### What the task requires
Copy out all the lines of the data that hold the word "Open".

### Supplied material
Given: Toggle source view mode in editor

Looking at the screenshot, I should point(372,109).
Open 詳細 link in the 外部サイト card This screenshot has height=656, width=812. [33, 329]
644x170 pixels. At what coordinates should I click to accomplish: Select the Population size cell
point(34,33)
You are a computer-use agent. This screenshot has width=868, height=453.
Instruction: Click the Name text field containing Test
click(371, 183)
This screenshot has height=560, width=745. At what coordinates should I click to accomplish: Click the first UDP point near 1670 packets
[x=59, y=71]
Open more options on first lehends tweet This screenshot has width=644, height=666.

### Task response
Open 詳細 link in the 外部サイト card This screenshot has height=656, width=812. [33, 329]
Open more options on first lehends tweet This screenshot has width=644, height=666.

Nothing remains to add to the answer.